Variable and tapered pitch are feeder-specific. A screw feeder that ran a constant pitch under a long hopper slot would draw all its material from the back of the opening and leave a stagnant zone at the front (ratholing). Increasing the pitch progressively along the inlet, or tapering the flight outside diameter up from roughly half to full, forces uniform withdrawal across the entire opening so the bin empties evenly. This is the defining feature that separates a properly designed feeder from a conveyor pressed into feeder duty.
Two flight-count and surface variants round out the catalogue. Double-flight screws carry two parallel helices on one pipe for smoother, more even discharge and gentler handling of free-flowing materials at the same pitch. The modified surfaces from Chapter 2 (ribbon, cut, cut-and-folded, paddles) each carry their own capacity factor below 1.0, because every notch, fold, or paddle that promotes mixing also lets some material slip rather than advance. Always apply both the pitch capacity factor and the modified-flight capacity factor when they are combined; ignoring either undersizes the conveyor.
Chapter 4 / 06
Materials of Construction
The material of the flight, pipe, trough, and hanger bearings is chosen against three properties of the bulk solid: abrasiveness, corrosiveness, and sanitary or temperature demands. The CEMA 350 bulk material table encodes the first of these directly: each material carries an abrasiveness rating that maps to a recommended component series and, for the worst cases, to hardfacing. A mismatch shows up as flight-edge rounding, trough wear-through, or, with corrosive media, pitting and perforation. The wrong hanger-bearing material is the most frequent maintenance complaint, because it sits in the flowing stream.
Carbon steel (mild steel, typically ASTM A36 trough and pipe, with formed flighting) is the default for non-corrosive, non-sanitary bulk solids: grain, aggregates, sand, cement, fly ash, and wood chips.
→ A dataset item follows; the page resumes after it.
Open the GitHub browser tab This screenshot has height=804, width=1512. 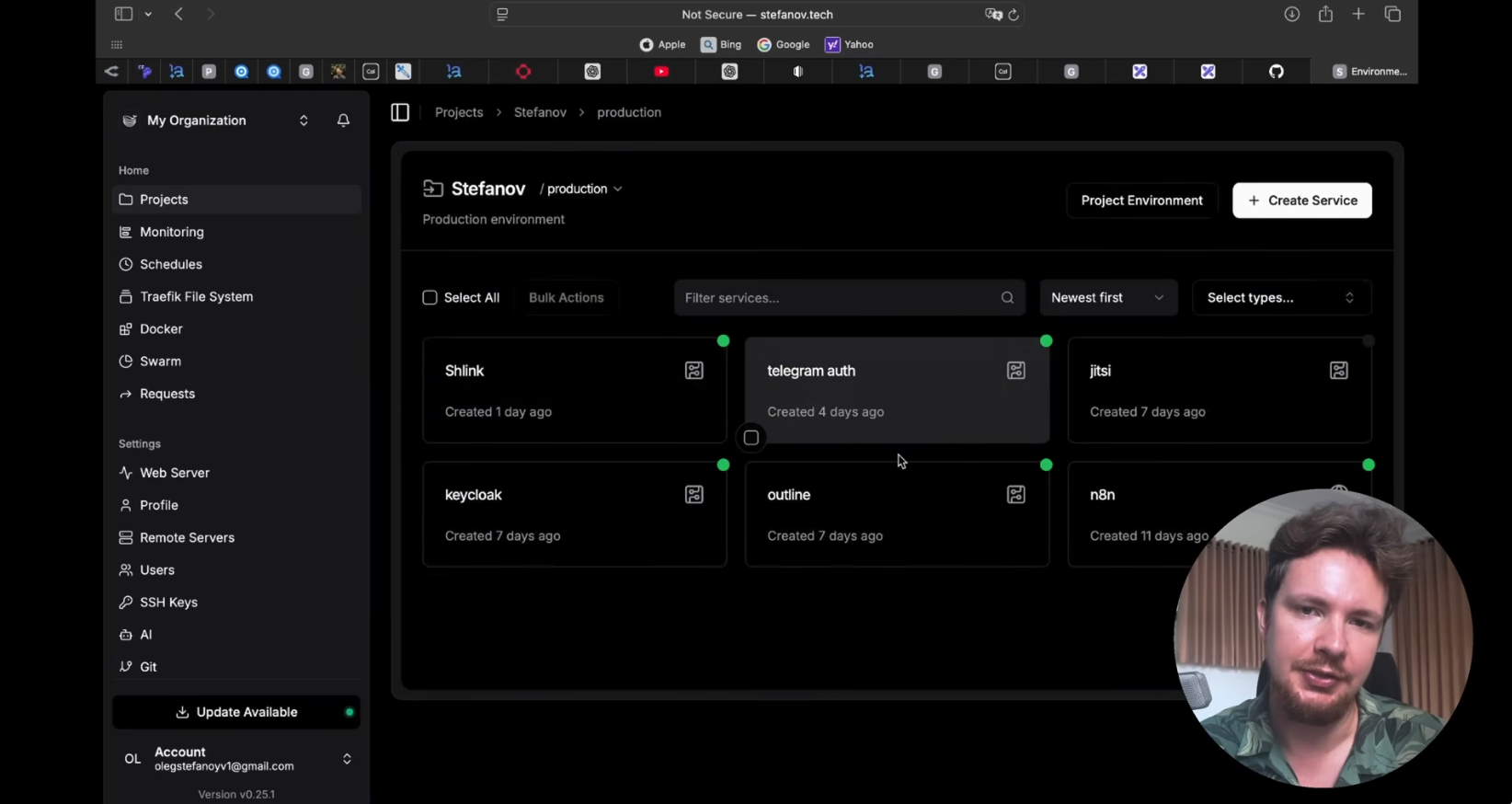coord(1277,72)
It is the lowest cost and the basis of standard catalogue components. For abrasive duty the flight outer edge is protected by hardfacing (weld overlay) or the whole screw is built from abrasion-resistant plate such as AR400, AR500, or Hardox-grade steel, which trade ductility for surface hardness and dramatically extend life against sand, glass cullet, frac sand, and slag.
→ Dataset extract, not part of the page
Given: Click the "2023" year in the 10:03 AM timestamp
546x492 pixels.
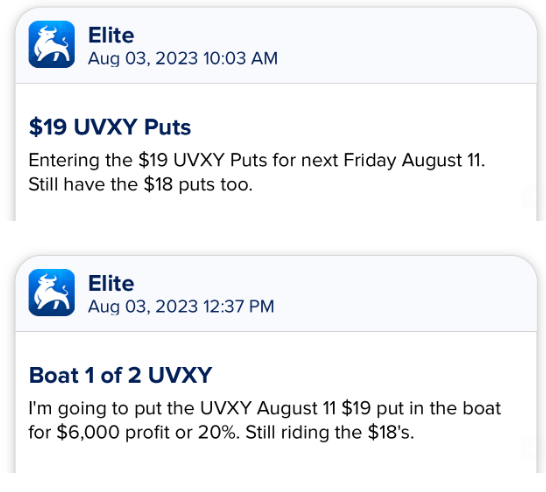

Stainless steel covers corrosion and hygiene. Type 304 handles mildly corrosive chemicals and general food contact; 316L, with 2 to 3 percent molybdenum and low carbon, is specified where chlorides, acids, or aggressive cleaning chemicals are present, and is the standard for dairy, pharmaceutical, and clean-in-place (CIP) duty where the screw and tube are electropolished to a low surface roughness. Stainless conveyors cost several times a carbon-steel equivalent, so they are reserved for duties that genuinely require them rather than applied by default.
The table below is a first-pass material guide. It is for initial selection only; before purchase, obtain the manufacturer corrosion and wear data for the actual concentration, temperature, particle size, and velocity, because abrasion and corrosion both accelerate non-linearly with those variables.
Material / duty
Recommended construction
Avoid
Grain, wood chips, aggregate
Carbon steel A36
N/A
Cement, fly ash, lime
Carbon steel, 2D heavy series
Light (1D) series
Sand, glass cullet, frac sand
AR plate + hardfaced flight edge
Plain mild steel flight
Mild chemicals, general food
Stainless 304
Carbon steel
Chloride / acid / pharma CIP
316L electropolished
304, carbon steel
Sludge cake, screenings, fibres
Shaftless spiral + UHMW liner
Shafted screw with hanger bearings
Hot solids above 200°C
Heat-resistant steel, no polymer liner
UHMW liner, standard seals
Hanger-bearing material deserves its own note. For free-flowing non-abrasive solids a bronze or oil-impregnated bearing suffices; for abrasive materials a hard-iron or ceramic bearing is used; for food and pharma a UHMW or sealed bearing keeps the contact surface clean; and for sticky or fibrous materials the correct answer is usually to delete the hanger bearing by selecting a shaftless conveyor and accepting its shorter span and lower fill.
Chapter 5 / 06
Key Specification Parameters
A screw conveyor specification is shorter than an instrument spec but every line drives a sizing calculation. The eight parameters below decide capacity, power, and service life. The dominant figure is trough loading, the cross-sectional fill fraction, because it links the material class directly to throughput.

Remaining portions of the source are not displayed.